EXERCISES →
• A. Print the part of the article about Lyndon Dykes verbatim, beginning at the words "Dykes, whose parents" and stopping after "for several months.".
• B. Proceed with the article about Lyndon Dykes and his international choice from the point where it stops.

QUOTED PASSAGE →
Livingston forward Dykes, 24, was on course to be named in Steve Clarke’s squad for Scotland’s European championship play-off against Israel back in March, before COVID-19 sent football into hibernation.

Had the man from the Gold Coast played even a single minute of the deferred match, he would have been lost to Australia forever.

Instead, $4 million-rated Dykes - who is being monitored by Celtic, Rangers and half a dozen championship clubs - remains open to the possibility of playing for the land of his birth when international football resumes in the coming months.

With 12 goals in 33 games for Scottish Premier League club Livingston, Dykes has made his mark in an eye-catching first full season in Scotland’s top division.

He candidly acknowledges just how close he came to pulling on a Navy Blue shirt.

“I had a long chat with Steve Clarke and he knew it was a hard decision for me, and he certainly didn’t put me under any pressure,” Dykes told The World Game.

“The game (against Israel) didn’t go ahead. But obviously if you get capped by a country (in a FIFA tournament at senior level) you can only play for them.

“It’s crazy with the virus going on how things change so quickly - maybe it’s changed the future (for me).

“If it hadn’t happened, perhaps I’d already have been capped (by Scotland).

“But everything happens for a reason and I just want to go back to doing what I do best now and hopefully kick on even more.”

 

Dykes, whose parents hail from Dumfries, has been in dialogue with Socceroos coach Graham Arnold and his assistant Rene Meulensteen for several months.

Both have mapped out a pathway for the predator, who just four years ago was playing for Gold Coast Premier League side Surfers Paradise Apollo.

“I’ve spoken to Graham and Rene as well as Steve Clarke, and it’s a matter now of seeing what happens when international football starts up again. Hopefully the interest (in me) is still there then,” he said.

“It’s a matter of sorting out a decision when the time comes.

“It’s hard to say what will happen. I have told both sets of managers my thoughts, and I now have to wait and see.

“Graham seems like a really good guy, and I met Rene in person.

“He came up to Scotland and we had a coffee after our 2-2 draw with Celtic (in early March).

“He’s a great guy as well, and just went through what they’re trying to achieve with the national team. Their philosophy, what they’re trying to implement and future camps. That sort of stuff.

DATA RECORDS →
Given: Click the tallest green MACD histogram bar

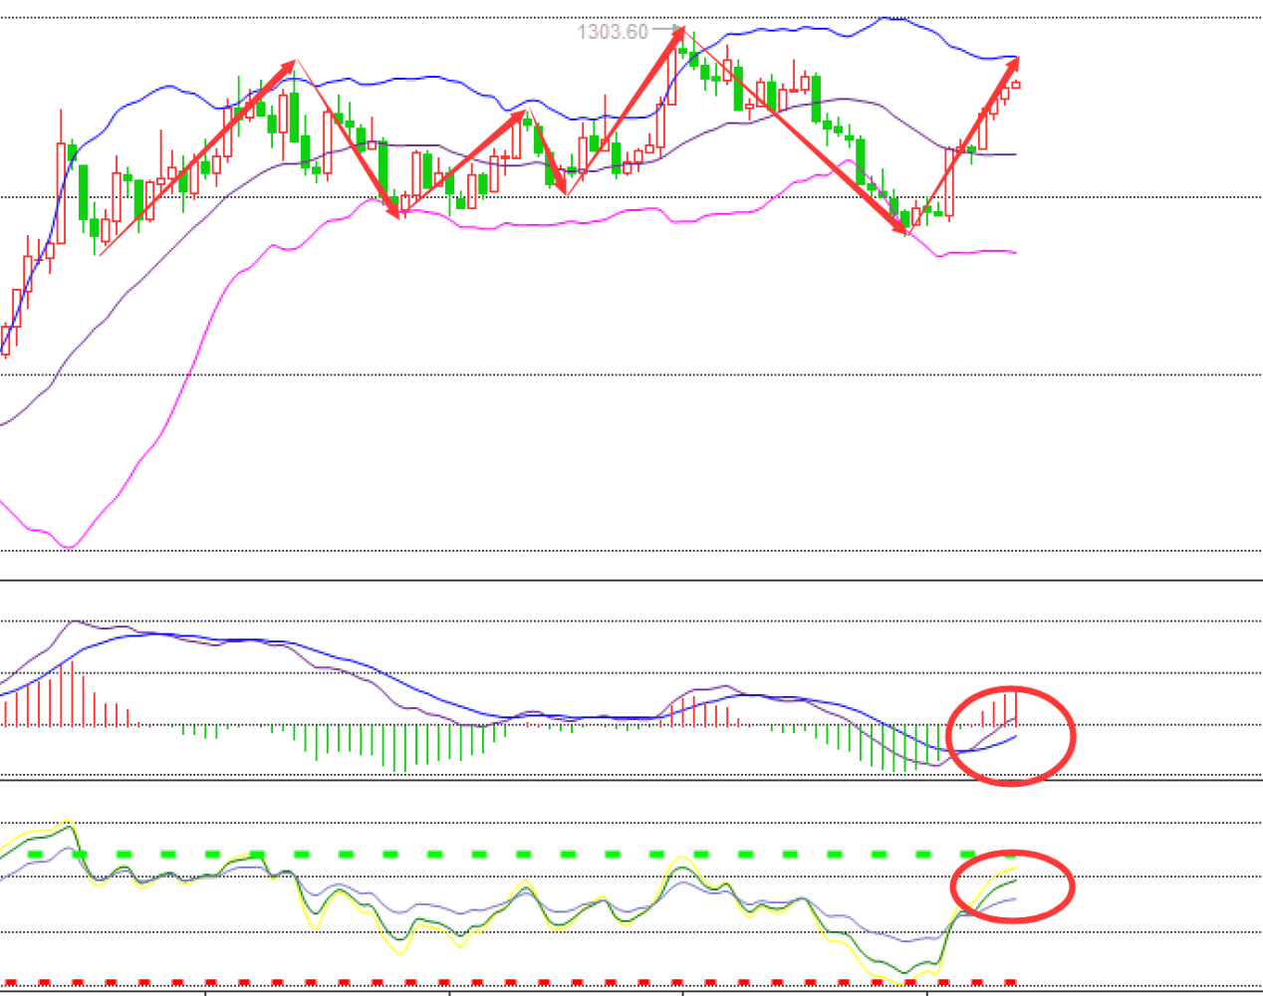Looking at the screenshot, I should click(x=393, y=748).
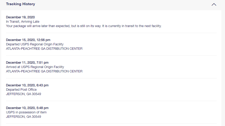Click USPS in possession of item status
The height and width of the screenshot is (126, 225).
click(26, 112)
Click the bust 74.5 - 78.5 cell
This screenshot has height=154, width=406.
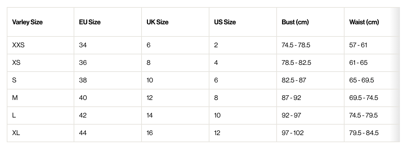tap(296, 45)
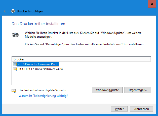Click the 'Drucker' column header

click(81, 59)
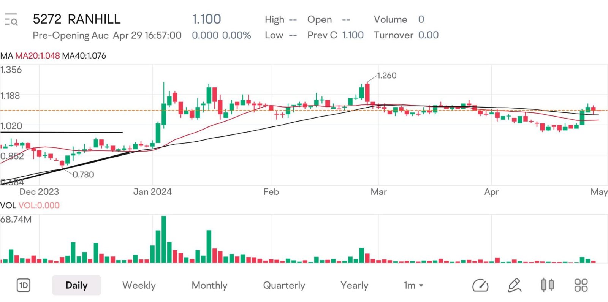Switch to the Weekly timeframe
Viewport: 608px width, 302px height.
click(x=139, y=285)
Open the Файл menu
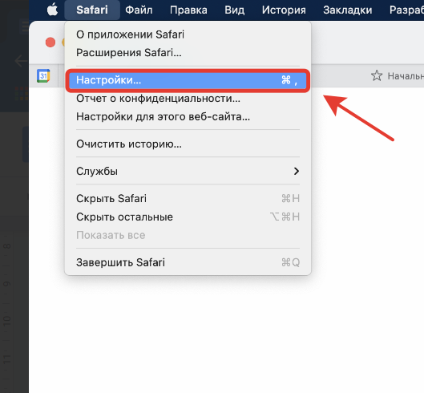424x393 pixels. (139, 10)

RESPONSES TO THE EXERCISE →
• A.
Dykes, whose parents hail from Dumfries, has been in dialogue with Socceroos coach Graham Arnold and his assistant Rene Meulensteen for several months.

• B.
“I got a good vibe. Not too many players get this sort of opportunity (to play for two countries) and it’s a big decision because I’m ambitious to do the best I can at both club and international level.”

Dykes’ sister Hollie was a Melbourne Commonwealth Games gymnast for Australia back in 2006 and is urging him to go for the green and gold, while his Scottish parents are remaining impartial.

“There’s no pressure from them - they’re good with whatever happens but my sister is a bit different,” said Dykes, who has a Scottish wife and a son born in Scotland.

With so many clubs circling, Dykes admits he wants to push his career to the highest peaks possible.

“There’s been a bit of talk and a few clubs interested but I’ve not heard anything (concrete),” he said.

“It’s good to be talked about but I don’t read too much into it.”

Dykes has two years left on his contract and with the SPL now done and dusted he can look back on a “very good season”.

“I’m really enjoying my time at Livi,” he said.

“But I’m also confident I can push on and reach an even higher level at a bigger club.

“I’m backing myself internationally as well and I think I can keep learning and improving.

“I want to look back when I retire and know that I’ve pushed as hard as I can in my career.

“It’s crazy when you look back. They are a lot of players out there who’ve been at academies and big clubs when they were younger, playing football for so many years.

“But I’m new to the pro scene and have come from nowhere really.

“I just kinda played Saturday league and mucked around, and now I’m here (via Queen of the South).

“Once I got that sniff of it, I knew this was what I wanted to do.”